As the substance is considered readily biodegradable (94% biodegradation after 28 days; read-across) confirmed with QSAR calculations for representative constituents (VEGA (1.1.4); Ready Biodegradability Model (v1.0.9)) and no inhibition of sewage sludge microbial activity has been observed in a biodegradation testing (toxicity control: 76% after 14 d), it is expected that an extensive elimination of the substance in sewage treatment plants will occur. According to the Guidance on Information Requirements and Chemical Safety Assessment, Chapter R.7b (ECHA, 2017), the ready biodegradability of a substance can be considered indicative of rapid and ultimate degradation in most environments, including biological sewage treatment plants (STP) where the substance will be extensively removed in the primary settling tank and fat trap. As a result of the high adsorption potential of the substance (log Koc = 1.31 – 12.67, KOCWIN v2.00; MCI method), a removal from the water column to a significant degree by adsorption to sewage sludge can be expected (Guidance on information requirements and chemical safety assessment, Chapter R.7b, (ECHA, 2017)). Thus, only limited amounts will get in contact with activated sludge organisms in STPs and the concentration of the substance in effluents of conventional STPs is presumably marginal. Therefore, discharged concentrations of these substances into the soil compartment are likely to be negligible.Considering this, one can assume that the availability of Fatty acids, C16-18 (even numbered), esters with glycerol oligomers in the soil environment is very low, which reduces the probability of exposure, in particular long-term exposure, of soil organisms in general.
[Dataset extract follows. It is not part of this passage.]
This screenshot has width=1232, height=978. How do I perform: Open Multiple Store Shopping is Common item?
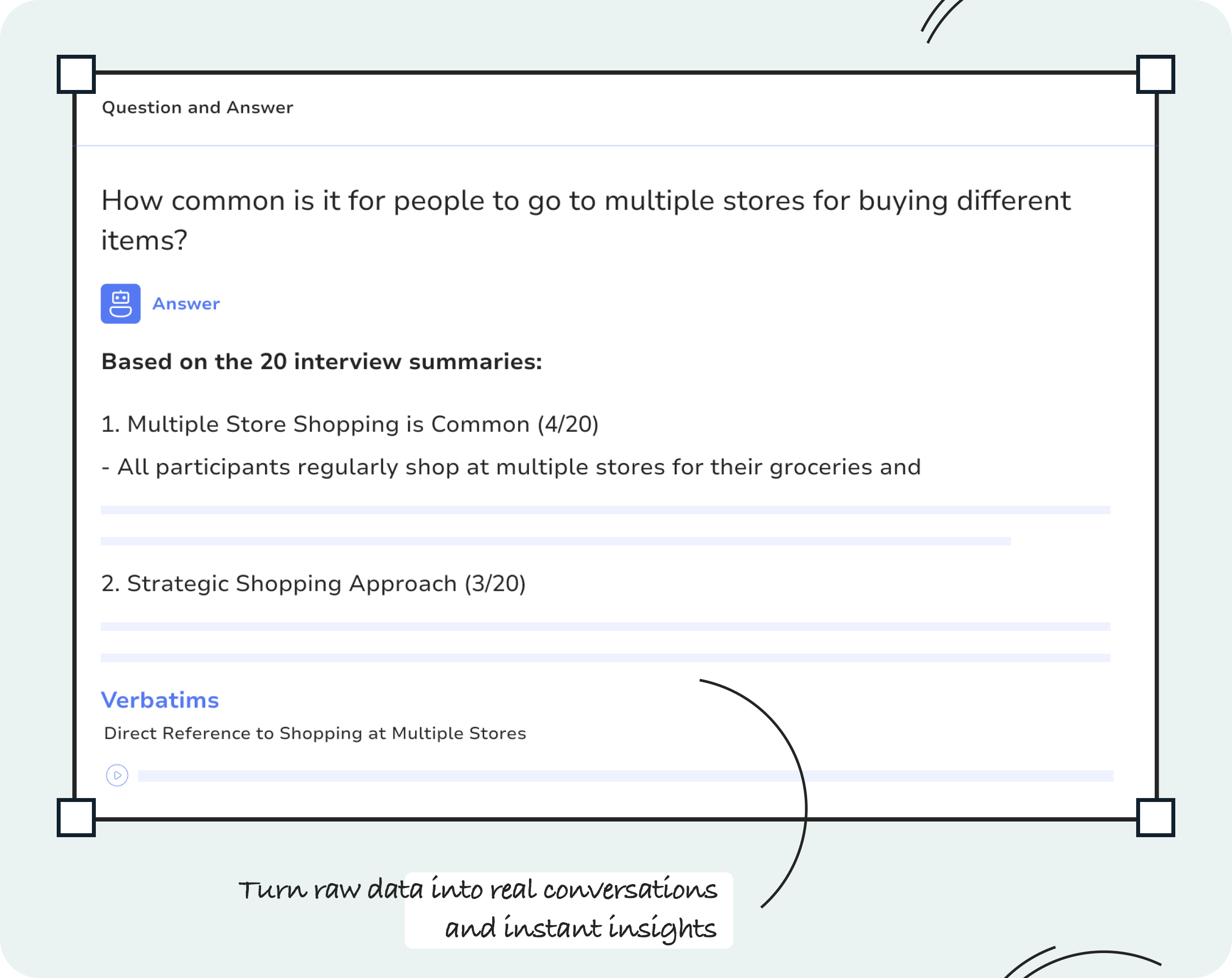[350, 424]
Moreover, the bioaccumulation potential is low. Based on the physico/chemical properties such as poor water solubility and high potential for adsorption a reduced availability in water is expected. In addition, the available literature data showed that soil microorganisms are capable to break-up ester bonds and degrade fatty acids in significant amounts. Moreover, the data indicated the non-toxic properties of fatty acids since they can be used as energy source. It can be concluded that the bioaccumulation potential of Fatty acids, C16-18 (even numbered), esters with glycerol oligomers is negligible. This is supported by a low calculated BCF value ranged from 0.94 - 18.58L/kg ww (BCFBAF v3.01, Arnot-Gobas, including biotransformation, upper trophic).With VEGA 1.1.3 BCF values of 0.74 - 2 L/kg were determined (Caesar v2.1.14) for the main components of the substance.
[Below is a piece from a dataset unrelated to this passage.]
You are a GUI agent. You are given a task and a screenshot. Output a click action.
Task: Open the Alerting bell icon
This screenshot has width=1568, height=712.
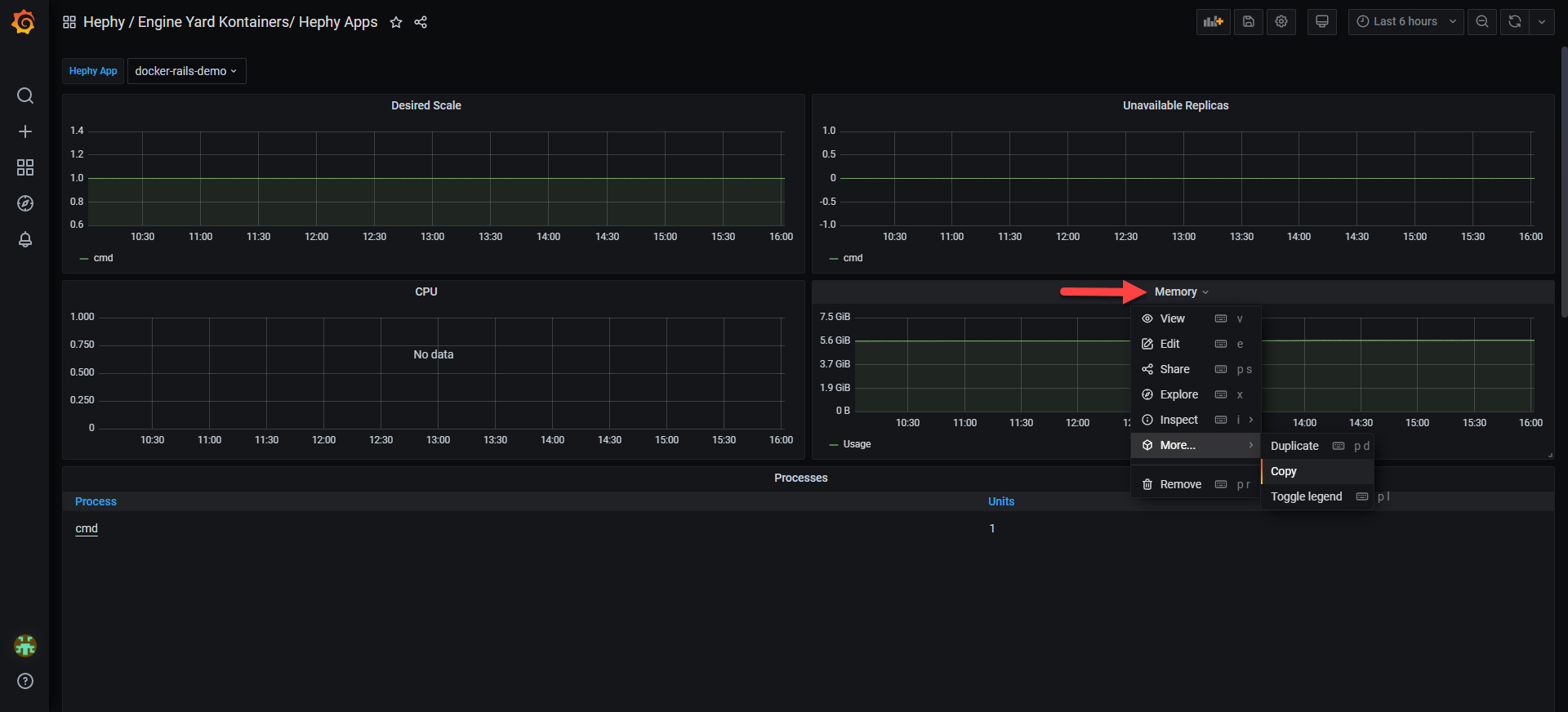pyautogui.click(x=25, y=239)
In conclusion, for substances indicating a considerable potential for adsorption to soil particles, tests with soil-dwelling organisms like earthworm are most relevant for the evaluation of soil toxicity. In addition, no inhibition of sewage sludge microbial activity was observed. Generally, long-chain aliphatic esters can be expected to be metabolized by microorganisms. Literature provides evidence that long-chain aliphatic esters undergo common metabolic pathways and are excreted or used as energy source for catabolism by both aquatic and terrestrial microorganisms. No selective toxicity for the aquatic compartment was observed. Furthermore, no chronic or long-term effects in aquatic organisms up to the water solubility limit and no acute effects for aquatic organisms above 10 mg/L were determined. Besides, an extensive elimination of the substance in sewage treatment plants, a low bioavailability and a low bioaccumulation potential is expected for the target substance. Thus, no further study on the effects on terrestrial organisms need to be conducted for Fatty acids, C16-18 (even numbered), esters with glycerol oligomers.